Focus
Synthèse conjoncturelle hebdo
Si l’économie mondiale est désormais nettement plus endettée qu’au début de la dernière crise financière, comme s’en est récemment alarmé le Fonds monétaire international, cette situation est largement due à la Chine. Faut-il s'inquiéter de la forte progression de la dette chinoise ? Comment les autorités chinoises gèrent-elles ce risque ? L'analyse de Cynthia Kalasopatan, économiste Asie, pour le journal La Croix.
• Depuis 2008, la dette chinoise a connu une progression très rapide, de l’ordre de 75 points du PIB. Si bien qu’en février dernier, le pays cumulait une dette de 23 000 milliards d’euros, ce qui représente près de 250% du PIB national et presque 18% de l’endettement mondial.
Pour faire face à la dernière crise financière, les autorités chinoises ont en effet choisi de lancer un programme de stimulus budgétaire massif. Face au risque de voir chuter les exportations du fait du recul de la demande mondiale, ce plan de relance a permis de doper la croissance et de soutenir l’emploi.
Mais depuis 2016, Pékin semble avoir nettement pris conscience que cette politique de dépenses publiques et de distribution accommodante de crédits aboutissait à un niveau de dettes très élevé qui menace, à terme, le système financier.
• Depuis 2016 des mesures limitent l'expansion du crédit, et notamment celle du Shadow Banking
Les taux d’intérêt sur le marché monétaire ont été relevés par quatre fois depuis la fin de 2016. Cette disposition peut paraître technique mais elle est fondamentale car elle a permis de mieux réguler ce que l’on appelle le "shadow banking" ou banque de l’ombre, ce secteur financier qui échappe à tout cadre réglementaire.
Pour se financer, ces entités non bancaires doivent désormais payer plus cher, ce qui a tendance à limiter la progression des crédits qu’elles distribuent. Or ce "shadow banking" serait responsable d'au moins 35% de la dette chinoise.
• Cette politique d’assainissement commence à porter ses fruits.
Selon la banque centrale chinoise, la distribution de nouveaux crédits a augmenté de 8% en mars sur un an alors qu'elle progressait de 32% en septembre 2017. La hausse se poursuit donc, mais à un rythme moins élevé.
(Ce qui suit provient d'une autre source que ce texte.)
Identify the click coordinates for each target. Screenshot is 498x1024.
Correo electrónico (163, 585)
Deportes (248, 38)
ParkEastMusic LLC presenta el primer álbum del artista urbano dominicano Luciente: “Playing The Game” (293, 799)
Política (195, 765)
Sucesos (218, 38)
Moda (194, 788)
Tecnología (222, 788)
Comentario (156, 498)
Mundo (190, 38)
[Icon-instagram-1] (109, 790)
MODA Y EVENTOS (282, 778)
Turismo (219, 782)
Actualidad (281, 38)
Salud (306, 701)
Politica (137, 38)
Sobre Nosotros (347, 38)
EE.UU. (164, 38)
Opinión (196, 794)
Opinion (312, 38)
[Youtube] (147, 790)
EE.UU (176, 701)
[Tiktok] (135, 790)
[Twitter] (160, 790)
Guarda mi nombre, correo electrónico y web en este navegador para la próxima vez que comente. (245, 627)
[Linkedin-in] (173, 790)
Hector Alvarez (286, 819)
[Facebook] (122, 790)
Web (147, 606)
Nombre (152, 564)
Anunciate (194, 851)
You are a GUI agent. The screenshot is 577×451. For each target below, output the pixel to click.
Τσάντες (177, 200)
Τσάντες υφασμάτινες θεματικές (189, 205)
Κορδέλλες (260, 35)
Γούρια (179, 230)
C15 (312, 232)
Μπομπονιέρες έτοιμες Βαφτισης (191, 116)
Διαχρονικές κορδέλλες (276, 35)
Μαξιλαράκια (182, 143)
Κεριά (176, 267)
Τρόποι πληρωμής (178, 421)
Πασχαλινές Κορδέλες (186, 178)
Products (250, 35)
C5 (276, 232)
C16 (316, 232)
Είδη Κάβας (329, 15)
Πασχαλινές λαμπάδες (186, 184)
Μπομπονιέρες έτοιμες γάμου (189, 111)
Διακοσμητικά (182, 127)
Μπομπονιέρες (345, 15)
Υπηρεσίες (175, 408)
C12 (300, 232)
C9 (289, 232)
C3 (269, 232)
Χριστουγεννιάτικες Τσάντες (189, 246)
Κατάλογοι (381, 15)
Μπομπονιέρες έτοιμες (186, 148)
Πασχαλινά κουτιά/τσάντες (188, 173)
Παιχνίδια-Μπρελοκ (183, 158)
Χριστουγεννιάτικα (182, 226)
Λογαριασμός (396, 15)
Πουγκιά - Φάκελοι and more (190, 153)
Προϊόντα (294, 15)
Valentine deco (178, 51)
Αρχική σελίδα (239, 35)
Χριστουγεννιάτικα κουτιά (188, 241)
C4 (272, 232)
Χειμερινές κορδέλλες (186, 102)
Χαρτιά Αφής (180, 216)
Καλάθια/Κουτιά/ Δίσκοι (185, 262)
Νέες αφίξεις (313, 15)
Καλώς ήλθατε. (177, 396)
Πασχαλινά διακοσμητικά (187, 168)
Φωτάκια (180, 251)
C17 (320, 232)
Autre indicateur qui montre que la dynamique va dans le bon sens : l’indice de vulnérabilité établi par la Banque des règlements internationaux (BRI) qui compare l'évolution du poids du crédit dans le PIB à sa tendance de long terme, est revenu à 18,7% en juin 2017, après avoir atteint 29% au début de 2016.
Il est vrai qu’il reste du chemin à faire puisque la BRI estime qu’un indice au-dessus de 10% est déjà signe de forte vulnérabilité.
Le processus de désendettement mis en place par Pékin prendra du temps. Il est même probable que l’endettement chinois augmentera avant de se stabiliser. Pour l’heure, on comprend que la situation chinoise interpelle. Et c’est bien le rôle du FMI que de tirer la sonnette d’alarme car les risques sont là. Mais ils sont gérables. Et d’une certaine manière, déjà sous contrôle des autorités chinoises.